BUENOS AIRES -- Es evidente que la estrategia de sembrar campeones del mundo de 1986 como entrenadores de los distintos seleccionados no ha tenido éxito.

Luego del feliz proceso encabezado por José Pekerman, la AFA pensó que la gloria de México, debida en gran medida a los mediodías sobrehumanos de Maradona, salpicaría a otros equipos, así como los hijos heredan algunas virtudes físicas y de carácter de sus padres.

Aun con escasos antecedentes, pero con la gran ventaja de pertenecer al riñón del bilardismo –un linaje por lo menos ineficaz atrincherado en AFA sin otras razones que el lobby y el amiguismo–, Marcelo Trobbiani, exquisito jugador en sus tiempos, y Oscar Garré le pusieron la cara a lo que hasta ahora es un papelón.

En sus tres presentaciones, el equipo argentino sumó un solo punto, producto del empate 2-2 con la modestísima Bolivia. Partido para el cual la dupla de entrenadores decidió seis cambios, después de las derrotas frente a Chile y Paraguay.

Sin embargo, la presentación arrojó el mismo resultado decepcionante: un equipo impreciso por nerviosismo, forzado a ganar de prepo, sin luces creativas sin garantías en defensa.

Tal vez se exageró la influencia de jugadores como Centurión, Vietto, Iturbe, Lanzini y Alan Ruiz (leí en algún lado el mote disparatado de "cinco fantásticos"), promesas creíbles pero aún incapaces de aportar un capital decisivo, sobre todo sin un fuerte libreto colectivo y en un torneo donde los chicos no parecen sacarse demasiadas ventajas.

En la Argentina, se juntan tres o cuatro jugadores de buen pie y ya creemos que se formó el dream team. Y que la inextinguible fertilidad de los potreros y sus equivalentes modernos siempre proveerá grandes maestros de la gambeta, reproducirá la genética maradoniana y así seremos campeones.
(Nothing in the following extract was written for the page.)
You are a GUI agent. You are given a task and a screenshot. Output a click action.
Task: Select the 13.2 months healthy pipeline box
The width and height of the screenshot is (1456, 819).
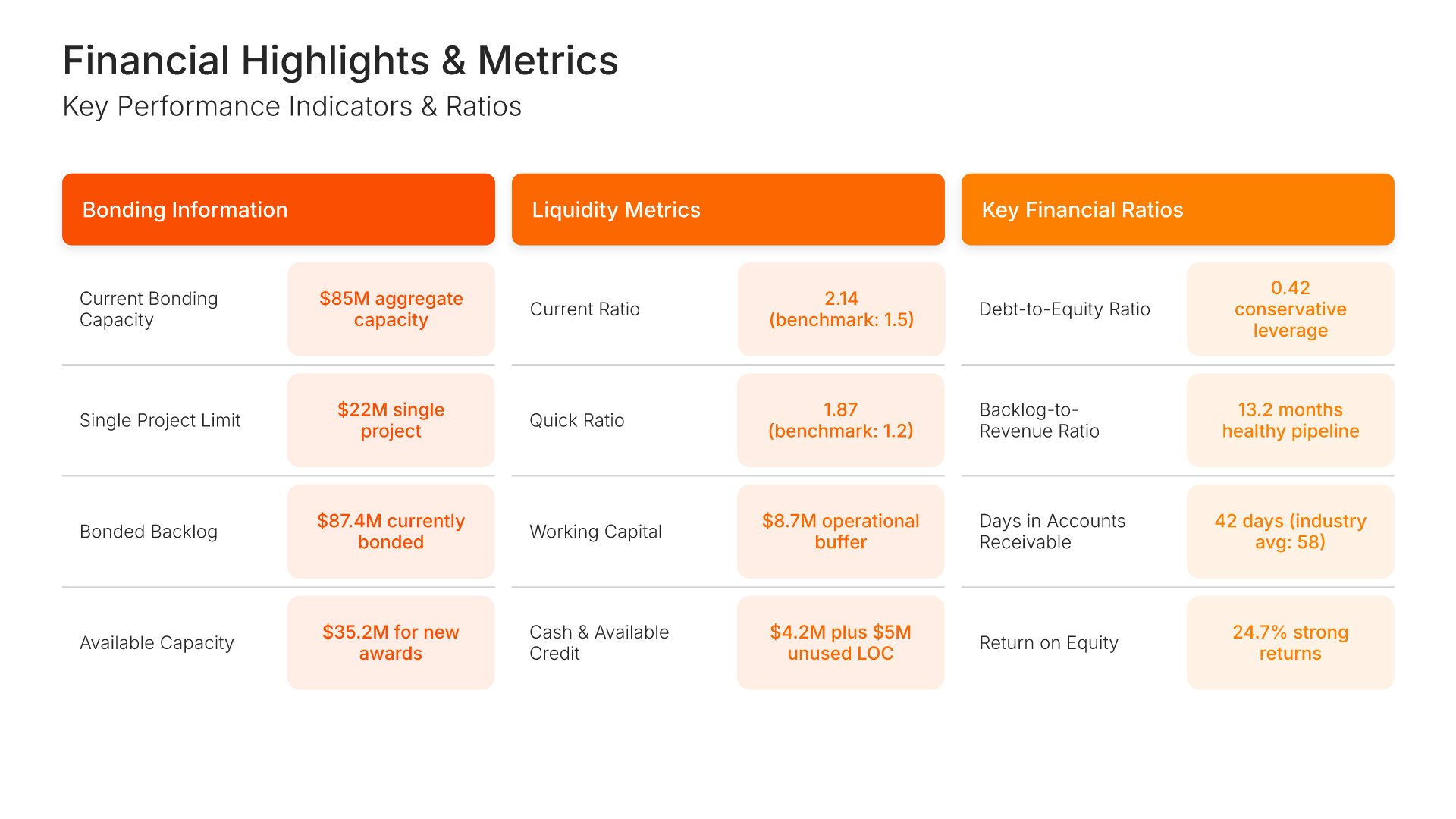click(x=1290, y=420)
Pues bien, la ilusión acaba de chocar con otra función continuada de inanidad disfrazada de "proyecto". Un equipo al que no pueden salvar los cracks porque no los hay y que no esboza la menor señal de tener un plan y un lenguaje para ejecutarlo.

Veremos qué dicen Bilardo y la familia Grondona, capos perennes de un fútbol que tiende peligrosamente a vivir del pasado.

Por lo pronto, Trobbiani ha hecho lo que otros técnicos: posó de corajudo, de buen líder que se hace cargo del naufragio de la nave que conduce.

"El único responsable soy yo", ha dicho Trobbiani. Es loable que no les pase la pelota a otros ni diluya su impericia mentando alguna fatalidad o persecución.

Claro que esa debería ser la primera frase de una larga explicación. Ya sabemos que Trobbiani es el responsable. Ahora queremos escuchar una autocrítica que no sea de ocasión. Un análisis que entre en pormenores, partido por partido, sobre las acciones derivadas de esta responsabilidad.

Trobbiani se confiesa como el culpable de un crimen. Pero si ha de asumir una falta, es necesario saber cuál fue. De lo contrario, este sonoro fracaso no tendrá siquiera un suplemento didáctico.

Es hora de dar razones. Los años de fútbol y los saberes de experto le permitirán a Trobbiani extraer conclusiones a las que el público y los observadores no podrían llegar. Sería muy provechoso que alguien se las pidiera.